Goal of the exercise: In one to three sentences, explain why, according to the article below on apprenticeship in the sport of purebred dogs, the author decided to work for all-breed handlers.

Source text:
From My Perspective: Apprenticeship, Success Through Study
Without study and mentorship, you simply cannot learn your trade.
Jason Hoke |
March 20, 2013
After being asked to write a regular column for Dogs in Review, I thought it best for one of my first essays to begin with an introduction of sorts. Actually to phrase it better, an "induction." The sport of purebred dogs encompasses years of an art form perfected by all of its predecessors. My so-called life in dogs began at a young age with my parents and me breeding German Shepherd Dogs and Great Danes. As a youngster, barely able to see over the shoulders of many of my companions, I attended dog shows as a novice to say the least. The swirl of activity in and around the rings brought a state of wonderment and euphoria to every show I attended. As we all know, after that first show you're hooked.
Competing in the Great Dane ring was a challenge. In the days when I began, I would easily see entries of more than 100 dogs and classes that topped 20 to 30 dogs. The classes were full of breeders who had been in the sport for decades, as well as professional handlers. The deftness with which both exhibited their charges was awe-inspiring. I quickly realized that in order to show my dogs well, I needed to study all of these people and learn everything possible so that I could present my dogs like the masters I was witnessing.
This is where an apprenticeship in the sport of dogs began. I talked to everyone and listened to any story they told. It was remarkable to hear the pillars of the sport reminisce about days gone by. Our history of dogs lies within the yarns told by the veterans. If you don't understand the history and the past of dogs, you will never become a great success in our sport. Understanding tradition is what truly makes the sport of dogs evolve.
As I began to grow up, I realized there was more to the sport than just my single breed. I made a conscious effort to study other breeds and follow the handlers who I felt exhibited outstanding specimens. There was a whole new world out there to be understood. I decided I wanted to work for all-breed handlers as this would be my best learning opportunity for me. Now, as you can imagine, responsibility given to me at such a young age was minimal. I would bring spray bottles to the ring, fetch a comb from the setup, and if the moons aligned just right, I would be permitted to actually hold a dog ringside. It sounds so trivial, but this is the way I learned. I would wait ringside for the handler to send me on another errand. Showing a dog for them was not an option considering my lack of experience. But, oh the joy of just holding some new breed ringside, doing my best to keep the canine composed and ready for the handler to take him away and enter the fray. If that dog won its class, I had done something amazing! I was a part of that. Imagine the thrill!

Records from a dataset:
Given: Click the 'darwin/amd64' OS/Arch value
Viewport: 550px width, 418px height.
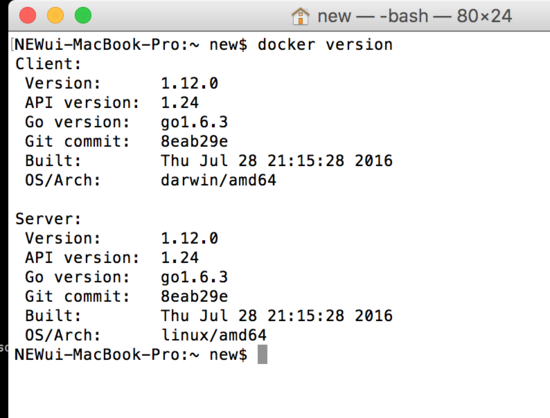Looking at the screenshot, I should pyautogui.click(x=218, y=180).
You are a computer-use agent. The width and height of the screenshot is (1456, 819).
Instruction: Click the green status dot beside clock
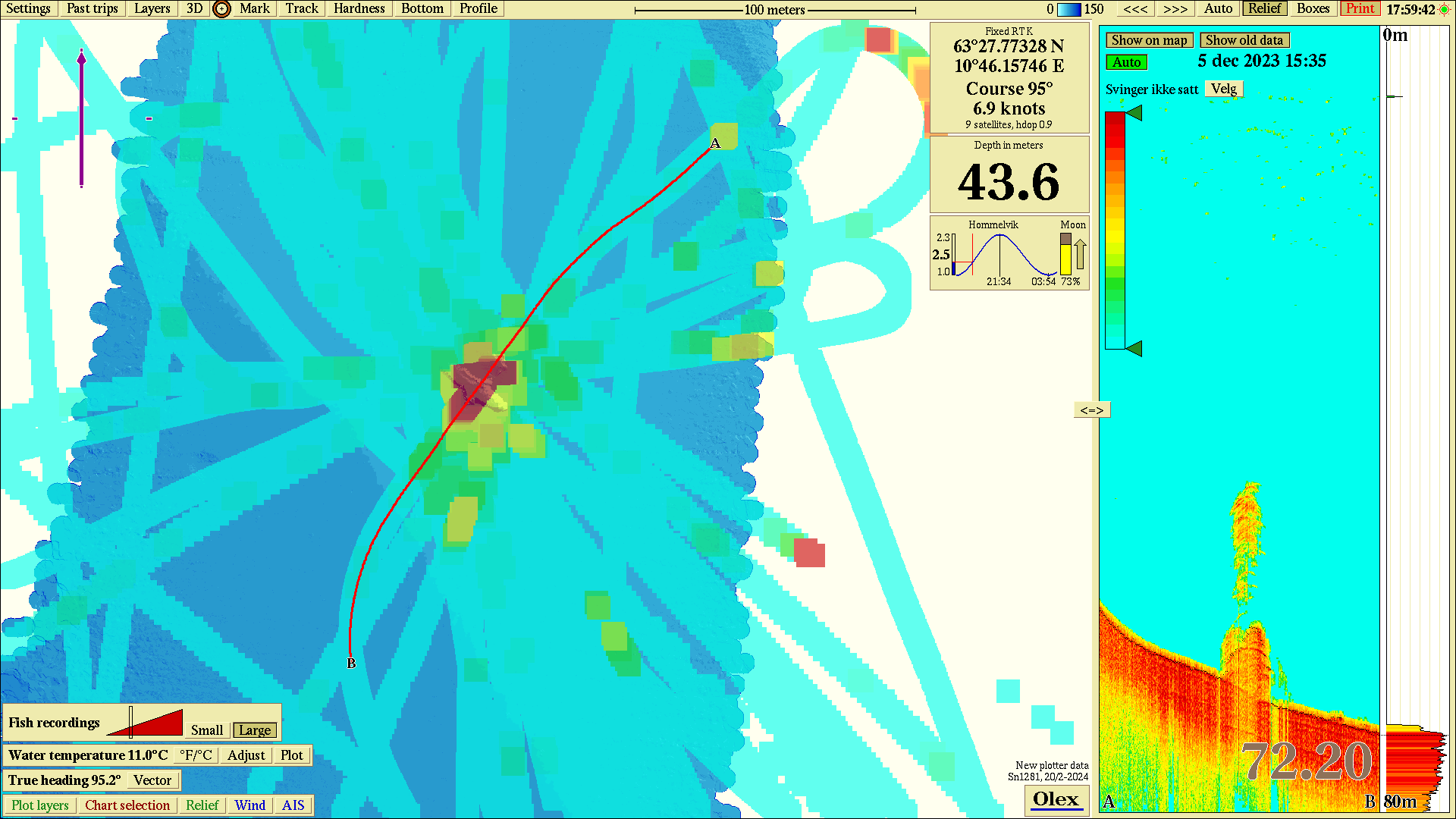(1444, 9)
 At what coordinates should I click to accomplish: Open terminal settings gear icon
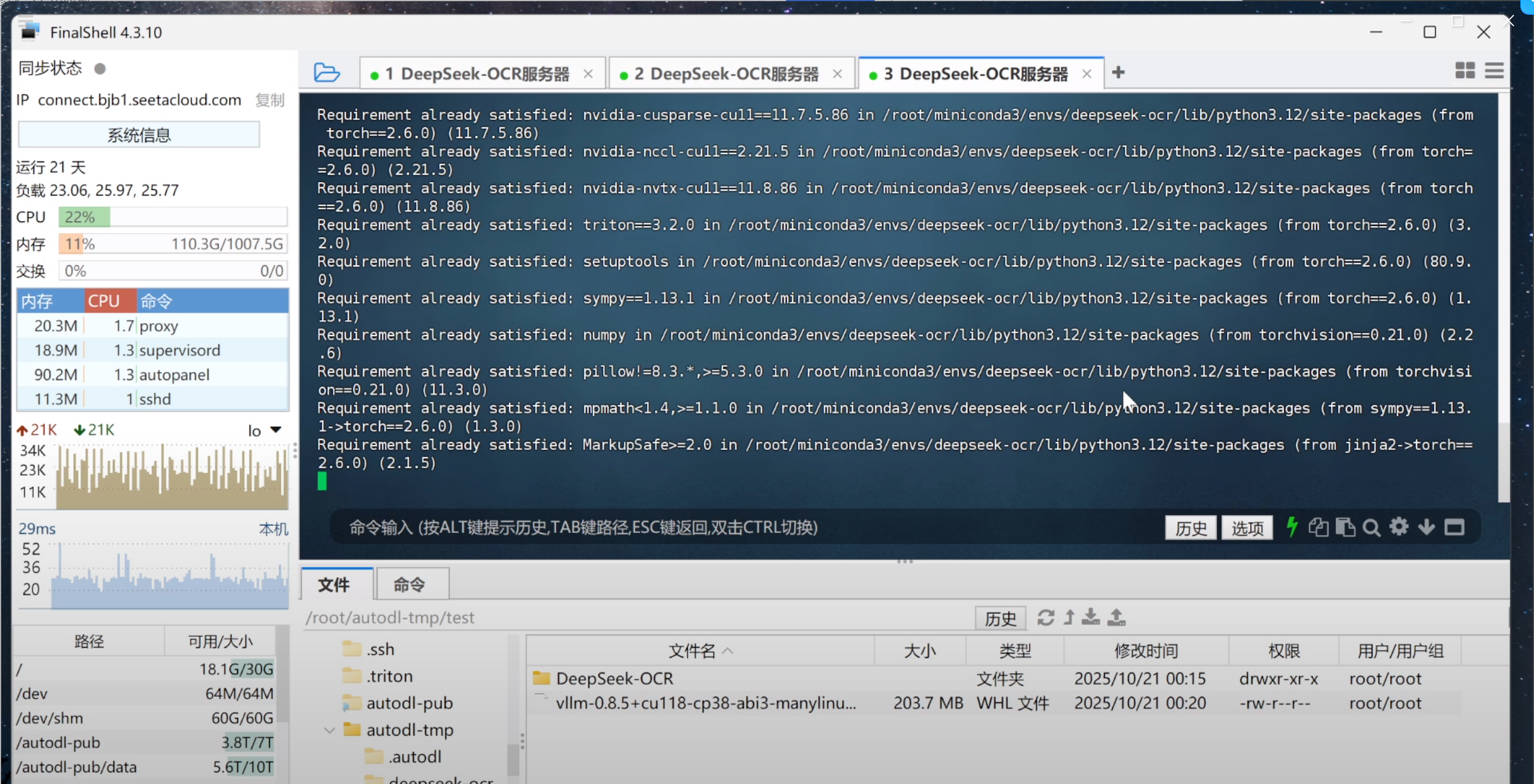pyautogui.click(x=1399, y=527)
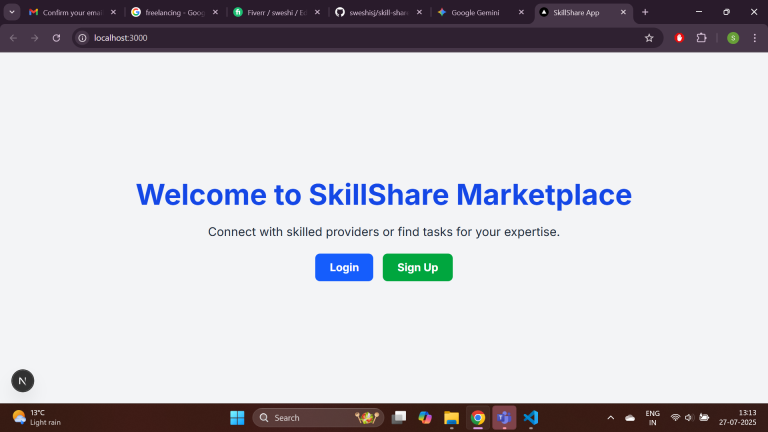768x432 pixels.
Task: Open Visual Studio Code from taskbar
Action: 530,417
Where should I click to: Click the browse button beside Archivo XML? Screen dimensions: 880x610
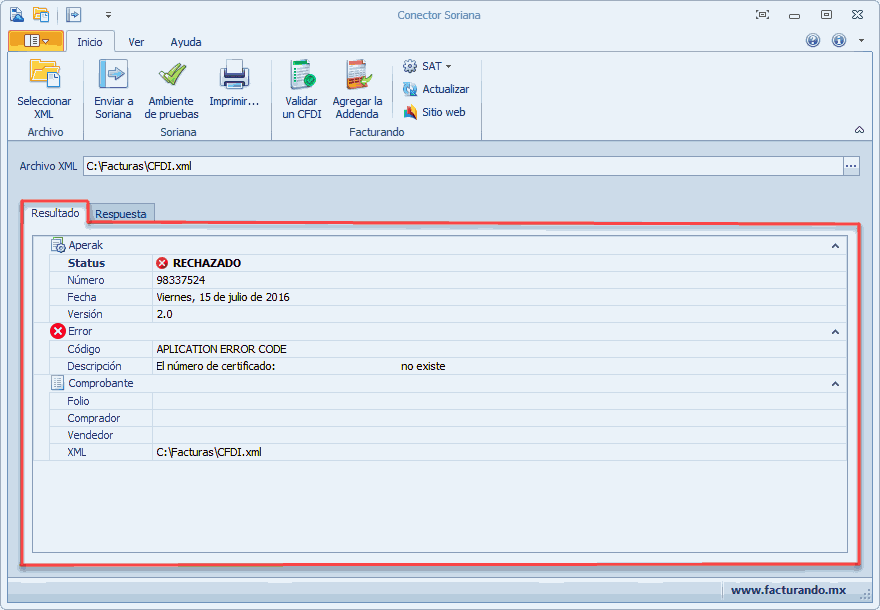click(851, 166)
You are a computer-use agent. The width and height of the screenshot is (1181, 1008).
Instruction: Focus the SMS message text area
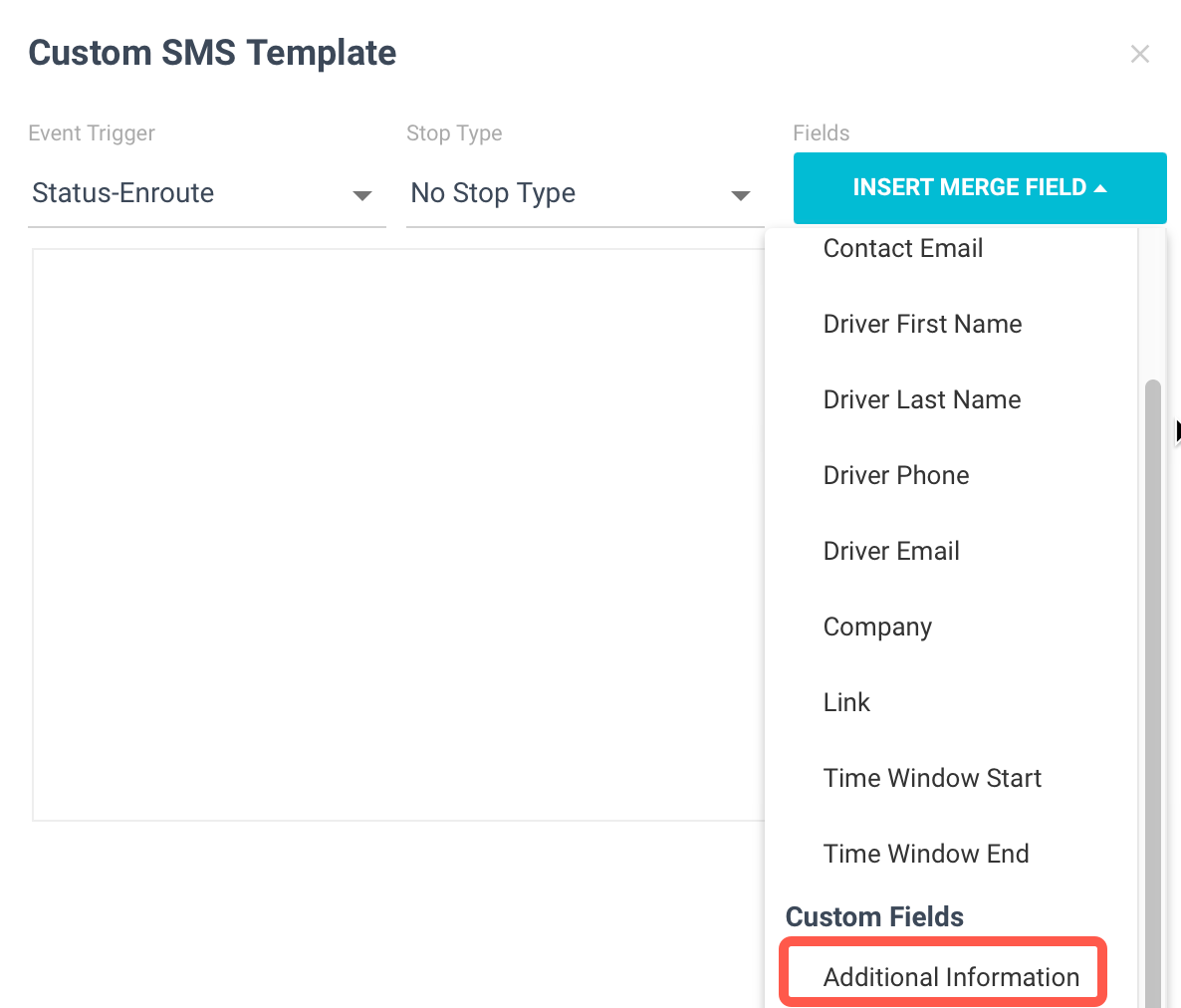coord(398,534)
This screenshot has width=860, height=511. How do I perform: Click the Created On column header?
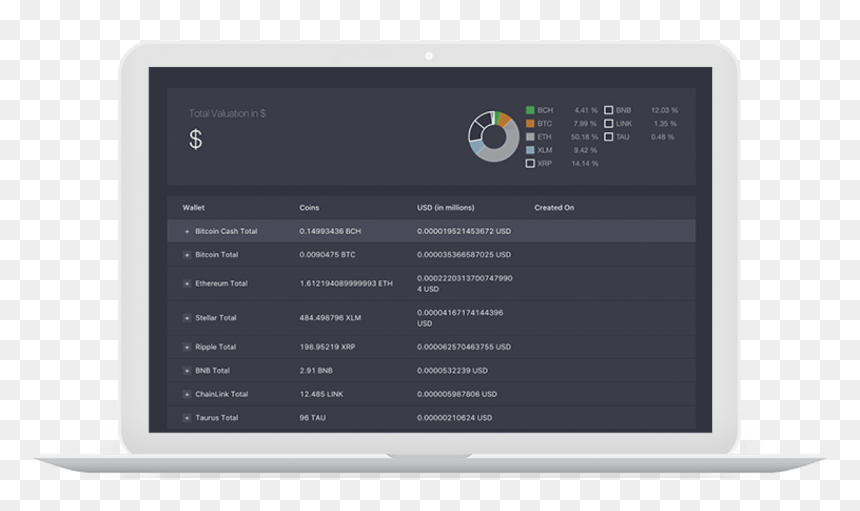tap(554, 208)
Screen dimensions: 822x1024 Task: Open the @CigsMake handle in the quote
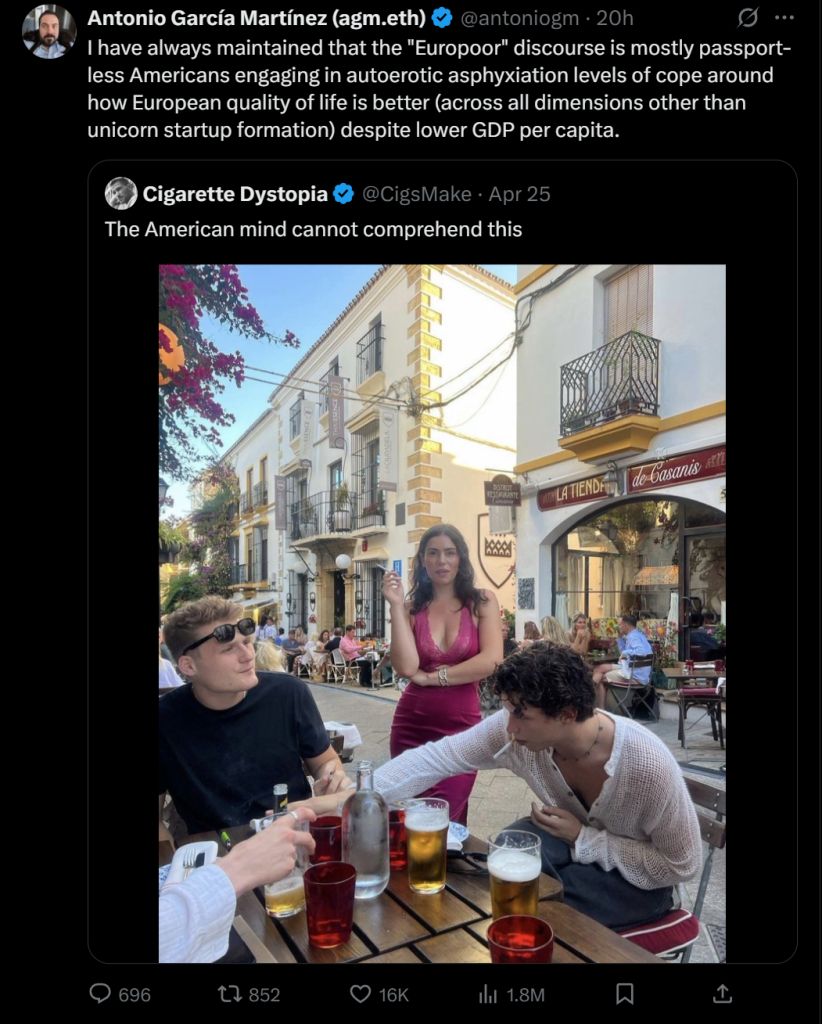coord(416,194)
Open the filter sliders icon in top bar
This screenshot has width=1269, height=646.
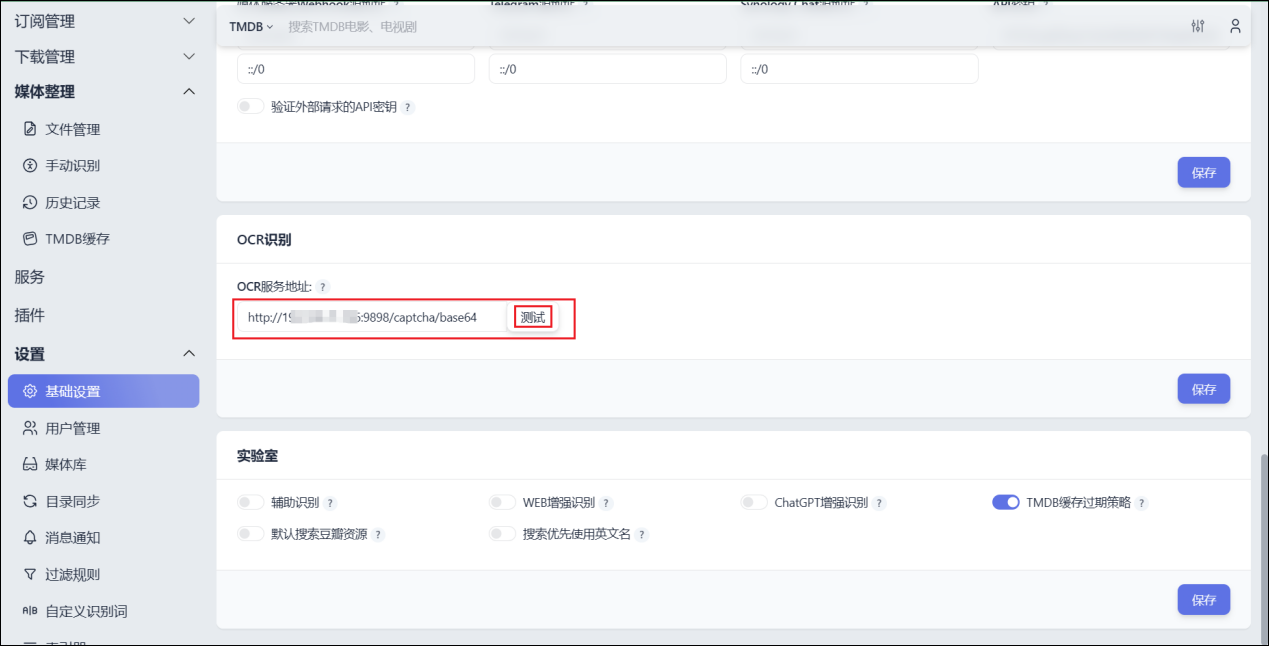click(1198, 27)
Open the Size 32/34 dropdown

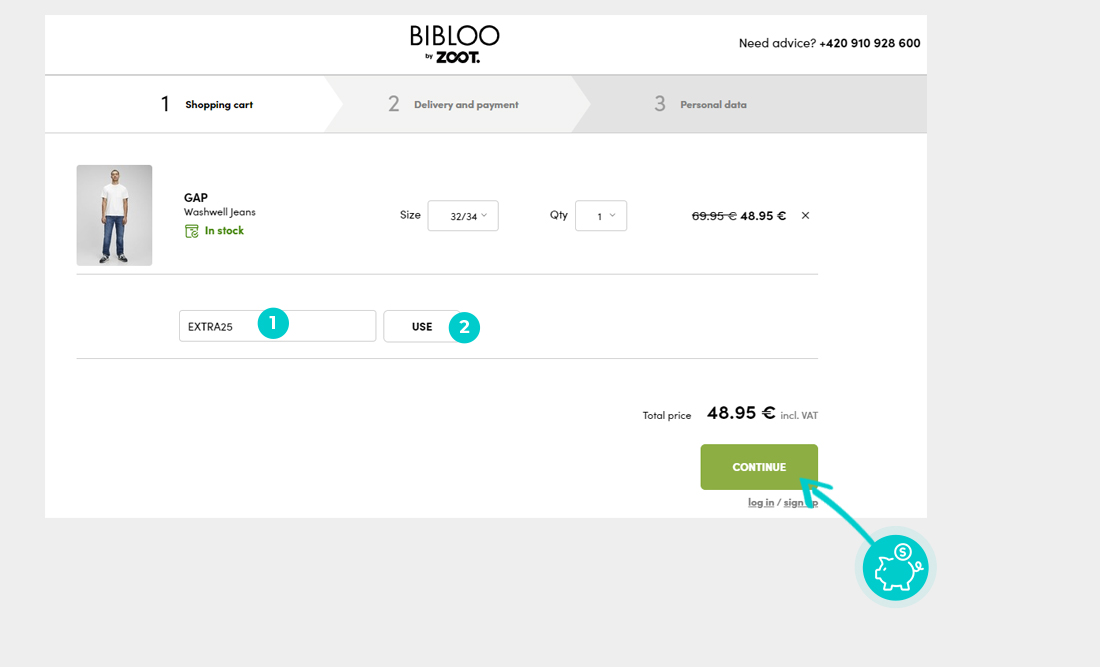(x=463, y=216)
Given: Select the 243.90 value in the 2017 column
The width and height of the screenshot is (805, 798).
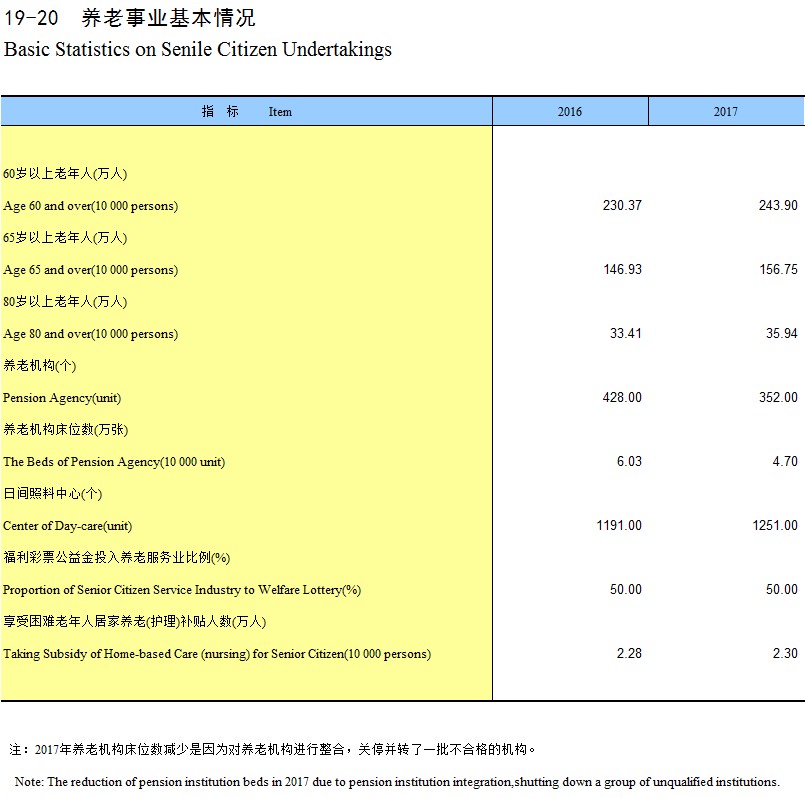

The solution: The author came to see that the sport involved more than a single breed and made a conscious effort to study other breeds and the handlers who exhibited outstanding specimens. The author judged that working for all-breed handlers would be the best learning opportunity.